- _Dataset excerpts_

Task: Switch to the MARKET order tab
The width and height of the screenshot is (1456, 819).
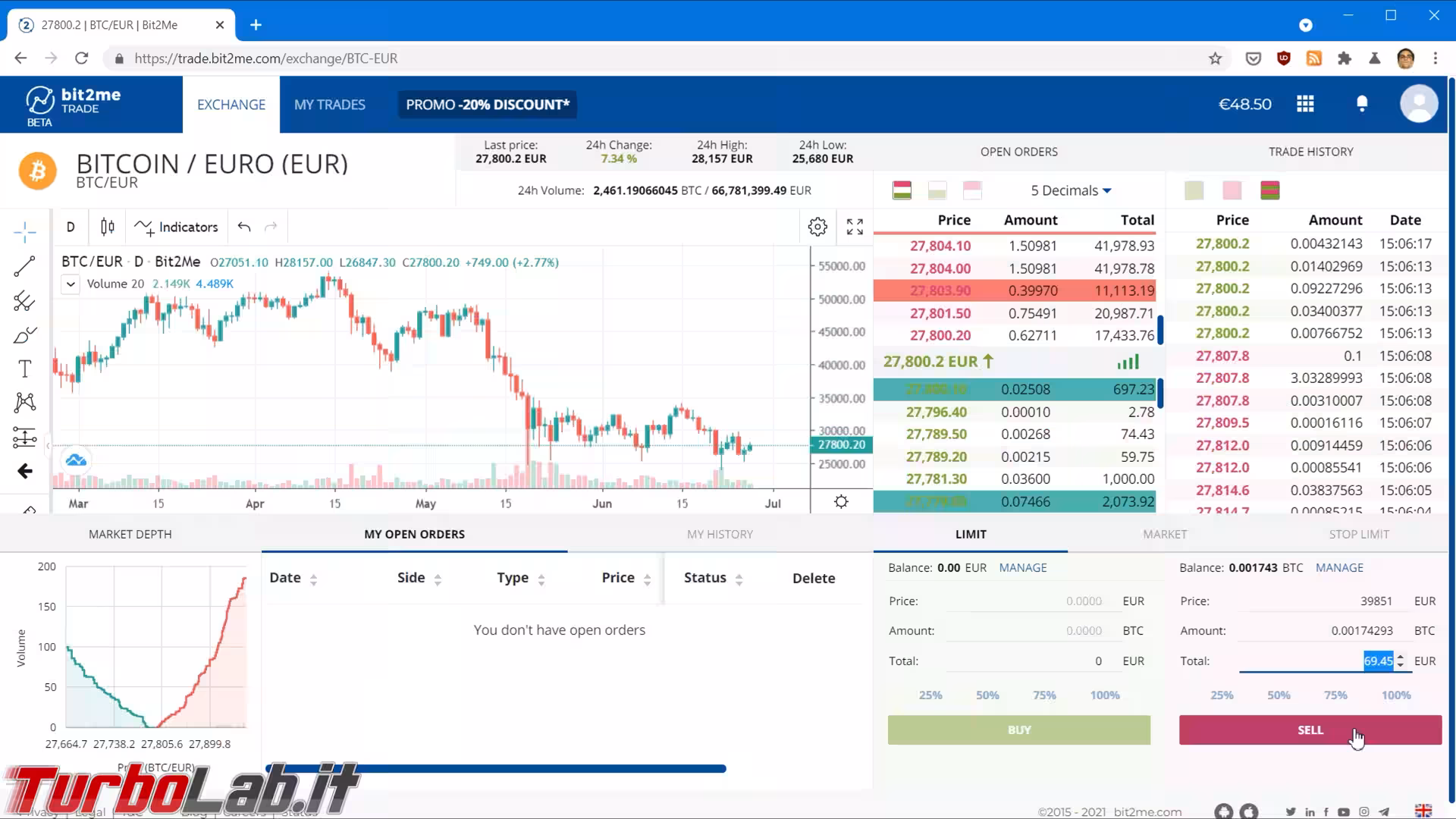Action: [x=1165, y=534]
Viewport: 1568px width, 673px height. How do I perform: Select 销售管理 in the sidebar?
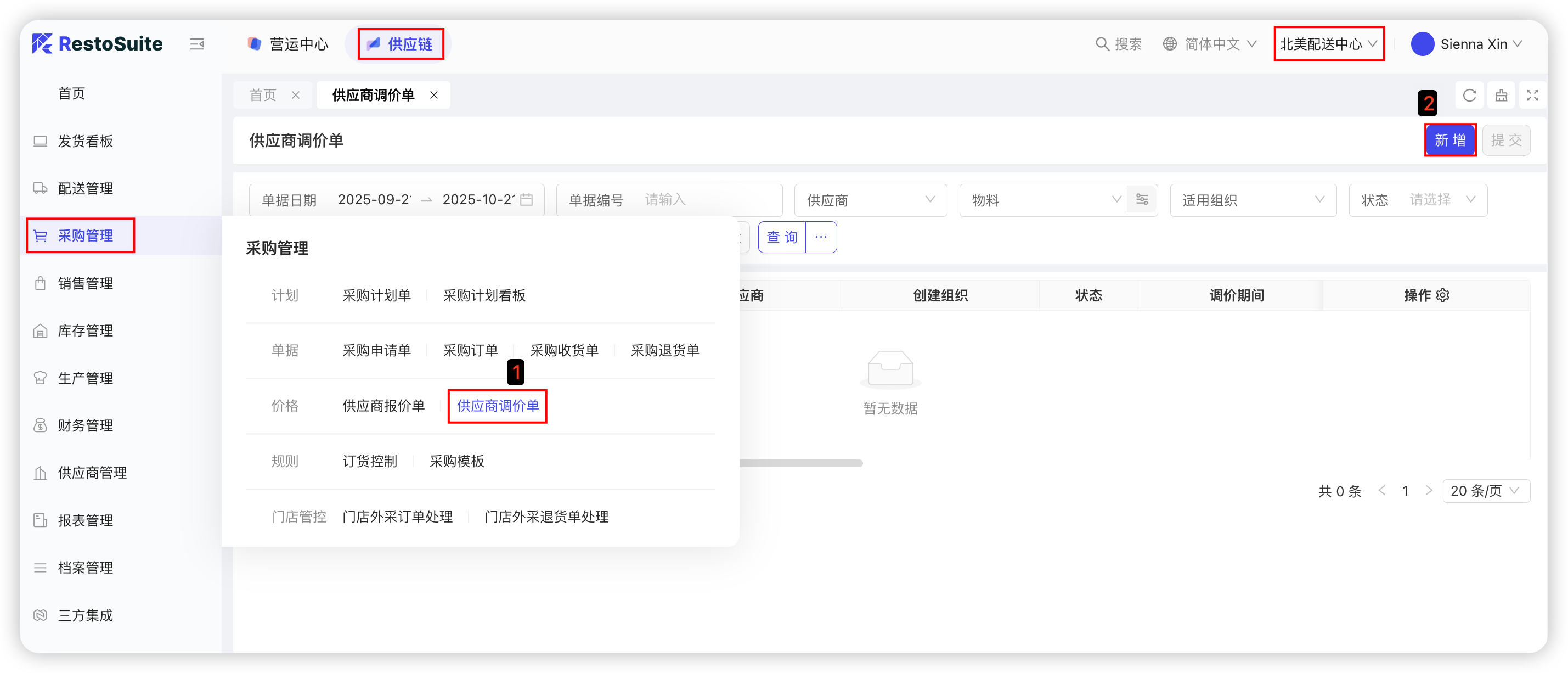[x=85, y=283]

- _Brief_
Begin at the line containing "Viewport: 1568px width, 673px" and write out every line to the end of the data exactly. Skip the pictures.

- _Response area_
Viewport: 1568px width, 673px height. How do I perform: Select 销售管理 in the sidebar?
[x=85, y=283]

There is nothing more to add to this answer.